# Criminal charge for using foil bag for stealing.



## Joddyy (30 Nov 2009)

Does anybody know what charge can be  for using foil bag for stealing.I red about it in internet and decide to try it just first time.Never had any charge before.So I been catched with security,then Garada came to the shop.I will pay penalty for the shop and Garda told me that they will send me the court invitation. Im just wondering what charge can I get? The Garda told if I only been without that foil bag they only warn me but because I had a foil bag( very unprofessional) so it is serious and they will send me to the court. And also they told that if they only want they could arrest me but they didnt and said me to wait for caourt letter.
Im very upset now,didnt even think all that so serious.I did it just for fun one time and been catched. Im lone parent and have no job.So can the court swnd me to the jail?
Thanks for your help and advices!


----------



## ninsaga (30 Nov 2009)

*Re: Charge for using foil bag for stealing.*

Did it for fun yeah! and if you got away with it would you have tried again perhaps? No - oh that makes it ok then doesn't it......


----------



## truthseeker (30 Nov 2009)

*Re: Charge for using foil bag for stealing.*

http://www.advertiser.ie/galway/article/14905

Looks like the court views lining the bag with foil as pre-meditation - and there may be a custodial sentence.

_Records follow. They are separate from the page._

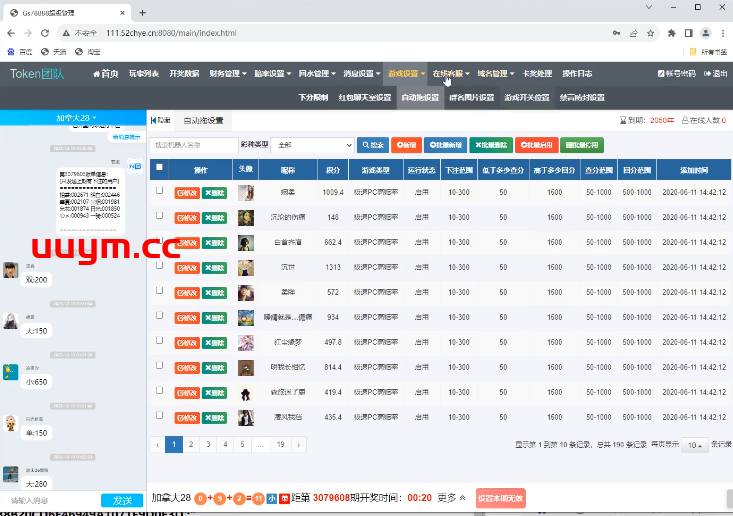Expand the 游戏设置 dropdown menu
Image resolution: width=733 pixels, height=516 pixels.
[406, 74]
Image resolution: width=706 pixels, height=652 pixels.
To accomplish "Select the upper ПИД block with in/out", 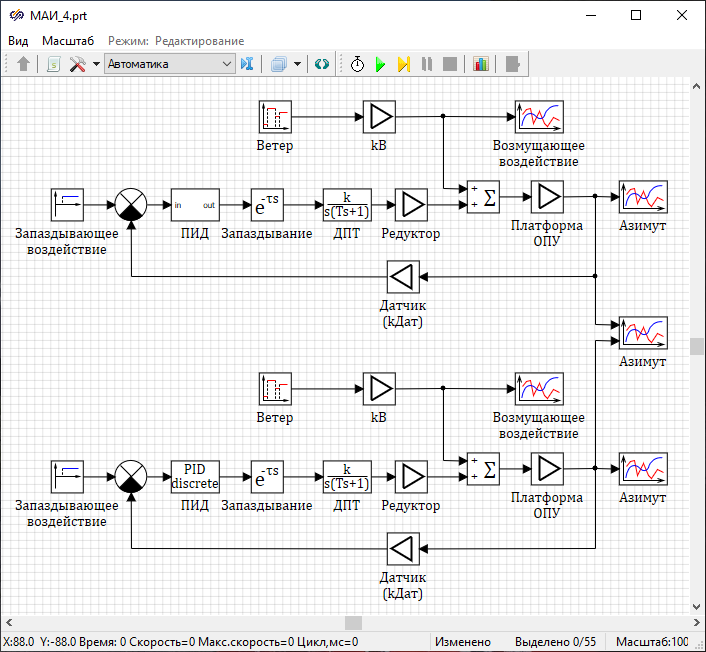I will (x=194, y=205).
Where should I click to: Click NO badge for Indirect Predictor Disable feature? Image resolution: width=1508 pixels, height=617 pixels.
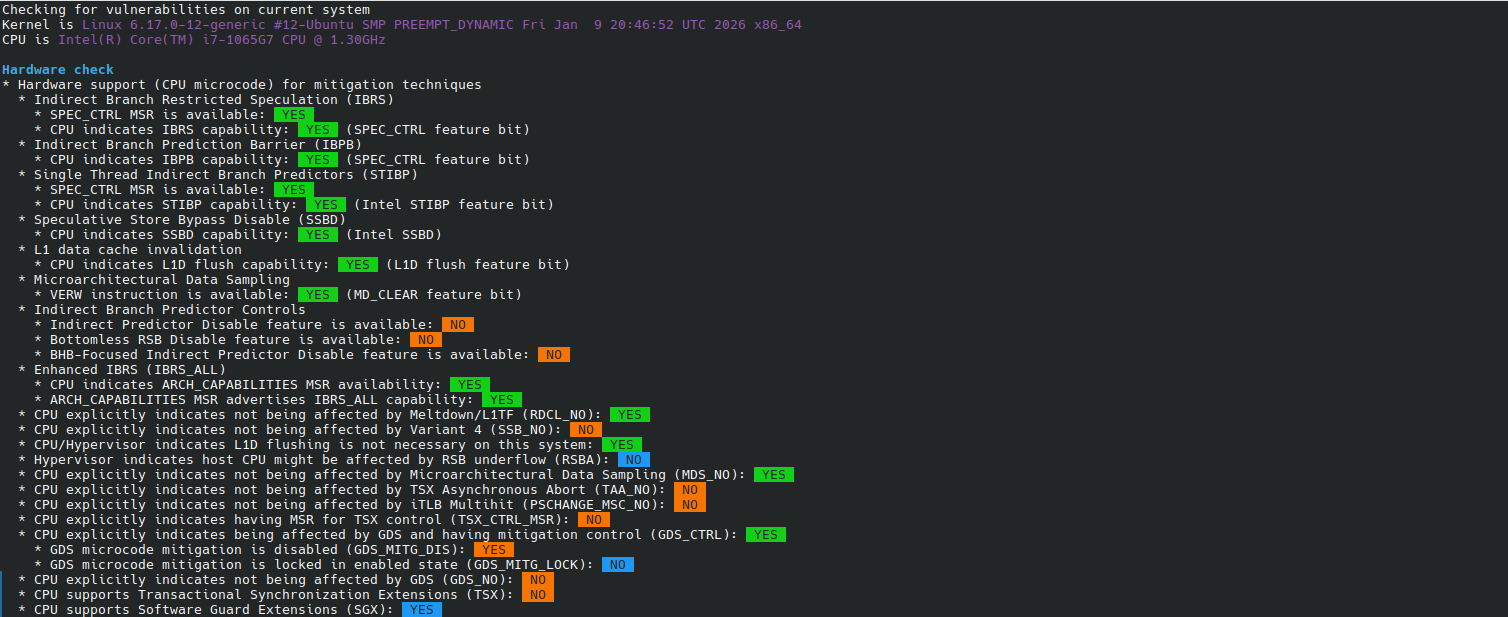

Proper order too - dont believe the 'just for fun' story - stealing is a crime.


----------



## PetPal (30 Nov 2009)

*Re: Charge for using foil bag for stealing.*

Poor you! (NOT).  What a waster.
As a matter of interest can anyone explain to me what exactly he/she did with a foil bag? (or do I really need to know?!! probably not).


----------



## Joddyy (30 Nov 2009)

*Re: Charge for using foil bag for stealing.*

Seriously did it just to see how it works.Of course,never going to do this again.Im very very embarrass now.


----------



## truthseeker (30 Nov 2009)

*Re: Charge for using foil bag for stealing.*



Joddyy said:


> Seriously did it just to see how it works.Of course,never going to do this again.Im very very embarrass now.


 
Do you normally try out illegal activities just to see if they work?

What if it had worked? What would have happened then? Would you have tried it again 'just to see if it worked a second time?'.

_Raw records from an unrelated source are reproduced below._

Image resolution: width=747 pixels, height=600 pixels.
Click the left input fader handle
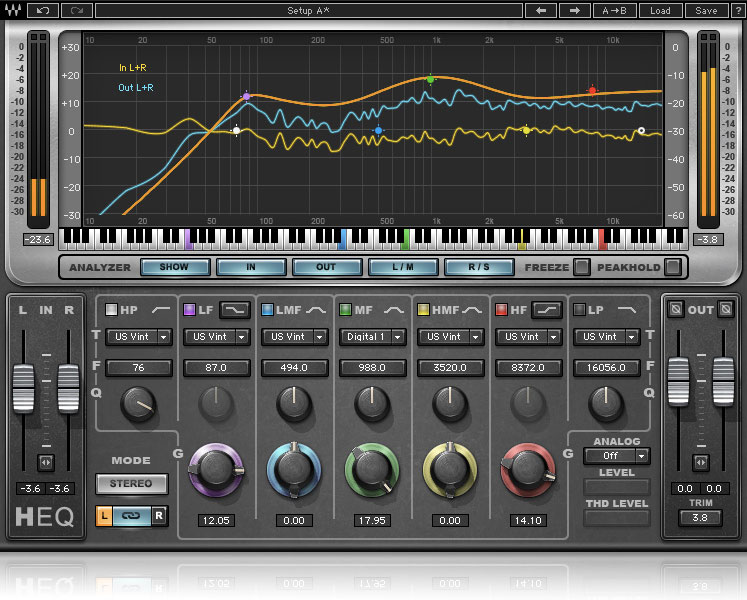coord(23,388)
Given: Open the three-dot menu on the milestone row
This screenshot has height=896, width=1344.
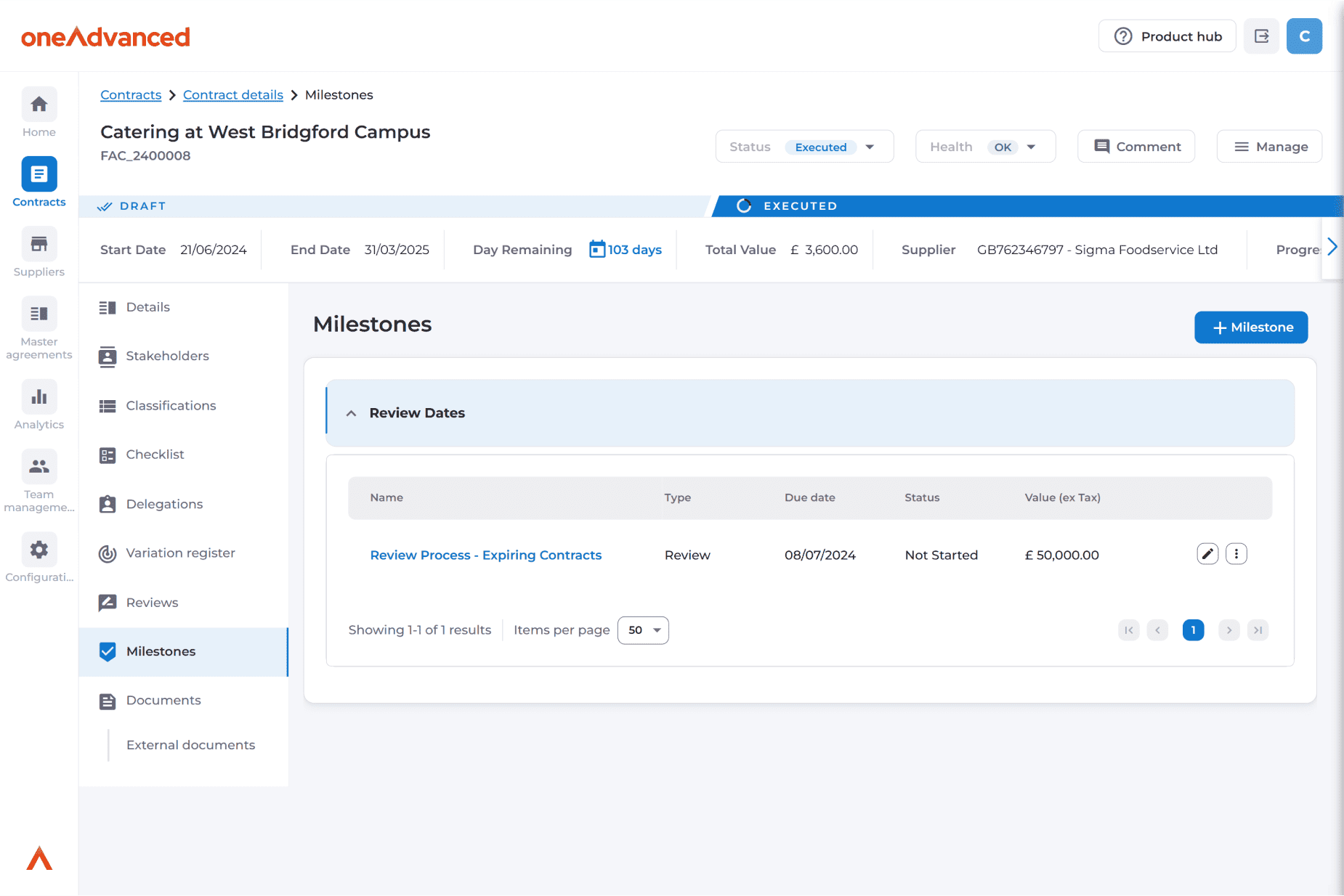Looking at the screenshot, I should tap(1236, 554).
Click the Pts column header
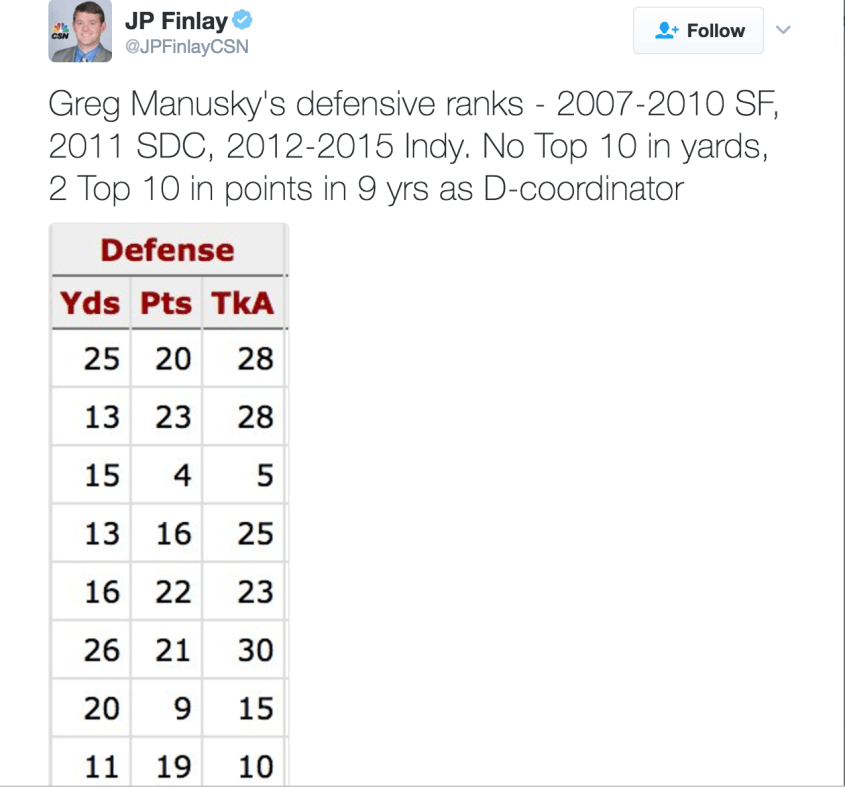Screen dimensions: 845x787 [166, 304]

Please - you are getting what you deserve.


----------



## Joddyy (30 Nov 2009)

*Re: Charge for using foil bag for stealing.*

I wrote here just to get answer if anybody know what charge can I get. But stop blaming me.I know that I did very bad bad thing and Im really sorry for it. I accept that I get what I deserve.


----------



## truthseeker (30 Nov 2009)

*Re: Charge for using foil bag for stealing.*



Joddyy said:


> I wrote here just to get answer if anybody know what charge can I get.


 
See the link I posted for an indication. However it will depend on many factors, including your previous convictions, if any. You need to engage a solicitor.



Joddyy said:


> But stop blaming me.


 
Who should be blamed then? No one forced you to do it. You made a choice, now you must take responsibility for your actions.



Joddyy said:


> I know that I did very bad bad thing and Im really sorry for it. I accept that I get what I deserve.


 
Would you be really sorry for it if you hadnt been caught though? From your first post it seems like you considered it a bit of fun - until you were caught.


----------



## Joddyy (30 Nov 2009)

*Re: Charge for using foil bag for stealing.*

I dont have any convictions before.


----------



## Papercut (30 Nov 2009)

*Re: Charge for using foil bag for stealing.*



PetPal said:


> Poor you! (NOT).  What a waster.
> As a matter of interest can anyone explain to me what exactly he/she did with a foil bag? (or do I really need to know?!! probably not).



Watch & Learn 
http://www.youtube.com/watch?v=JfDdPPON9Ts


----------



## truthseeker (30 Nov 2009)

*Re: Charge for using foil bag for stealing.*



Joddyy said:


> I dont have any convictions before.


 
Engage the services of a solicitor - they will be able to advise you.


----------



## STEINER (30 Nov 2009)

*Re: Charge for using foil bag for stealing.*

they will hardly jail you this time.  You need a non-criminal career as you don't have any aptitude for crime, a 100% failure rate.

Avoid criminal activity or rightly pay the price.


----------



## Joddyy (30 Nov 2009)

*Re: Charge for using foil bag for stealing.*

Steiner,thanks for the normal answer and not blaming. Of course,I will never to do it again.Do not want to be again so embarrass....


----------



## DB74 (30 Nov 2009)

*Re: Charge for using foil bag for stealing.*

Hopefully you will be subjected to the full force of the law

"did it for fun" - give me a break


----------



## z107 (30 Nov 2009)

*Re: Charge for using foil bag for stealing.*

People are outraged at this thread, and rightly so considering such action puts jobs and business at risk.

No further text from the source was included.